The 10,000 foot view is a change feed publishes changes which you can subscribe to.

Checkpoint

The checkpoint is a json field that tells processor where to start the change feed.

Processor(s)

A processor is what handles the transformation or calculation and publishes it to a database. Most pillows only have one processor, but sometimes it will make sense to combine processors into one pillow when you are only iterating over a small number of documents (such as custom reports).

When creating a processor you should be aware of how much time it will take to process the record. A useful baseline is:

86400 seconds per day / # of expected changes per day = how long your processor should take

Note that it should be faster than this as most changes will come in at once instead of evenly distributed throughout the day.

Change Event Handler

This fires after each change has been processed. The main use case is to save the checkpoint to the database.

Error Handling

Pillow errors are handled by saving to model PillowError. A celery queue reads from this model and retries any errors on the pillow.

Monitoring

There are several datadog metrics with the prefix commcare.change_feed that can be helpful for monitoring pillows.

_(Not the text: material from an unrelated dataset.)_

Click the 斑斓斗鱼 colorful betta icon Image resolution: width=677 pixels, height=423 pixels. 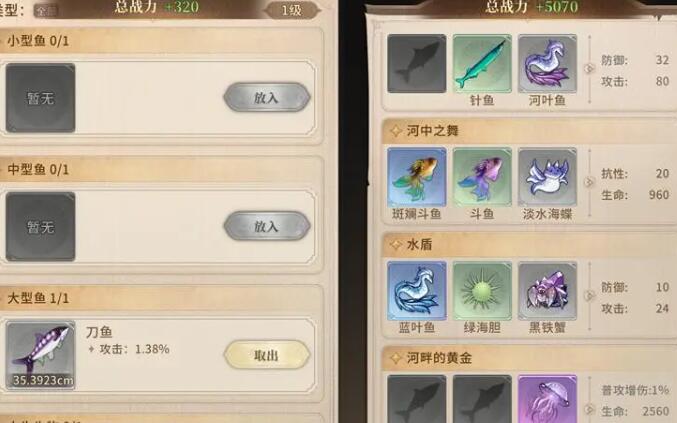[417, 177]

For UCR pillows the pillow log will contain any data sources and docs that have exceeded a threshold and can be used to find expensive data sources.

Troubleshooting

A pillow is falling behind

A pillow can fall behind for two reasons:

  1. The processor is too slow for the number of changes that are coming in.
  2. There has been an issue with the change feed that has caused the checkpoint to be “rewound”

Optimizing a processor

To solve #1 you should use any monitors that have been set up to attempt to pinpoint the issue.

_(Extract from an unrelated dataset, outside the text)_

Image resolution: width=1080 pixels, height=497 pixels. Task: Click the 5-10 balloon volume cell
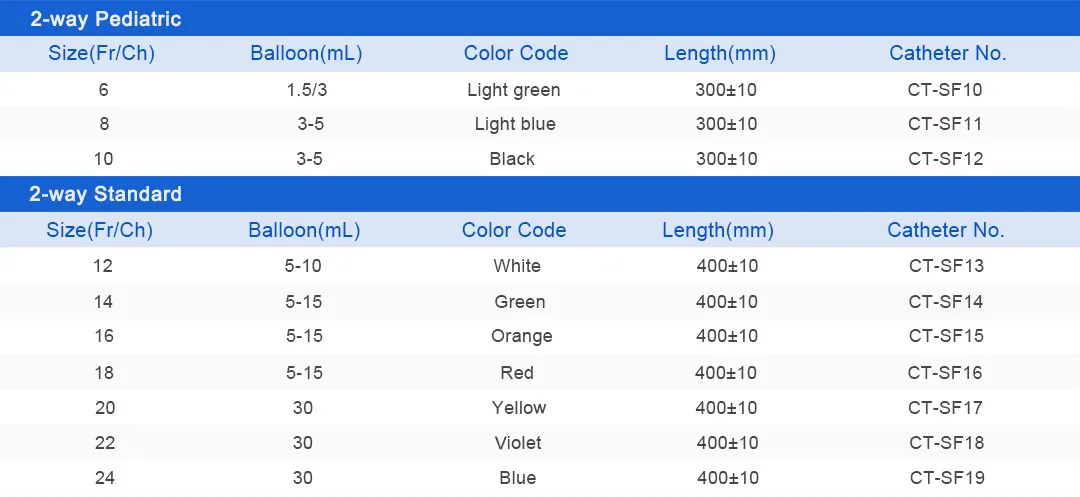tap(303, 266)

If this is a UCR pillow use the profile_data_source management command to profile the expensive data sources.

Parallel Processors

To scale UCR Pillows horizontally do the following:

  1. Look for what pillows are behind. This can be found in the change feed dashboard or the hq admin system info page.
  2. Ensure you have enough resources on the pillow server to scale the pillows This can be found through datadog.
  3. Decide what topics need to have added partitions in kafka. There is no way to scale a couch pillow horizontally. You can also not remove partitions so you should attempt scaling in small increments. Also attempt to make sure pillows are able to split partitions easily. It’s easiest to use powers of 2
  4. Run ./manage.py add_kafka_partition <topic> <number partitions to have>
  5. In the commcare-hq-deploy repo change num_processes to the pillows you want to scale. Merge this PR and update the submodule in hq
  6. On the next deploy multiple processes will be used when starting pillows

The UCR pillows also have options to split the pillow into multiple. They include ucr_divsion, include_ucrs and exclude_ucrs. Look to the pillow code for more information on these.

Rewound Checkpoint

Occasionally checkpoints will be “rewound” to a previous state causing pillows to process changes that have already been processed. This usually happens when a couch node fails over to another. If this occurs, stop the pillow, wait for confirmation that the couch nodes are up, and fix the checkpoint using: ./manage.py fix_checkpoint_after_rewind <pillow_name>

Problem with checkpoint for pillow name: First available topic offset for topic is num1 but needed num2

This happens when the earliest checkpoint that kafka knows about for a topic is after the checkpoint the pillow wants to start at. This often happens if a pillow has been stopped for a month and has not been removed from the settings.

To fix this you should verify that the pillow is no longer needed in the environment. If it isn’t, you can delete the checkpoint and re-deploy. This should eventually be followed up by removing the pillow from the settings.

If the pillow is needed and should be running you’re in a bit of a pickle. This means that the pillow is not able to get the required document ids from kafka. It also won’t be clear what documents the pillows has and has not processed. To fix this the safest thing will be to force the pillow to go through all relevant docs. Once this process is started you can move the checkpoint for that pillow to the most recent offset for its topic.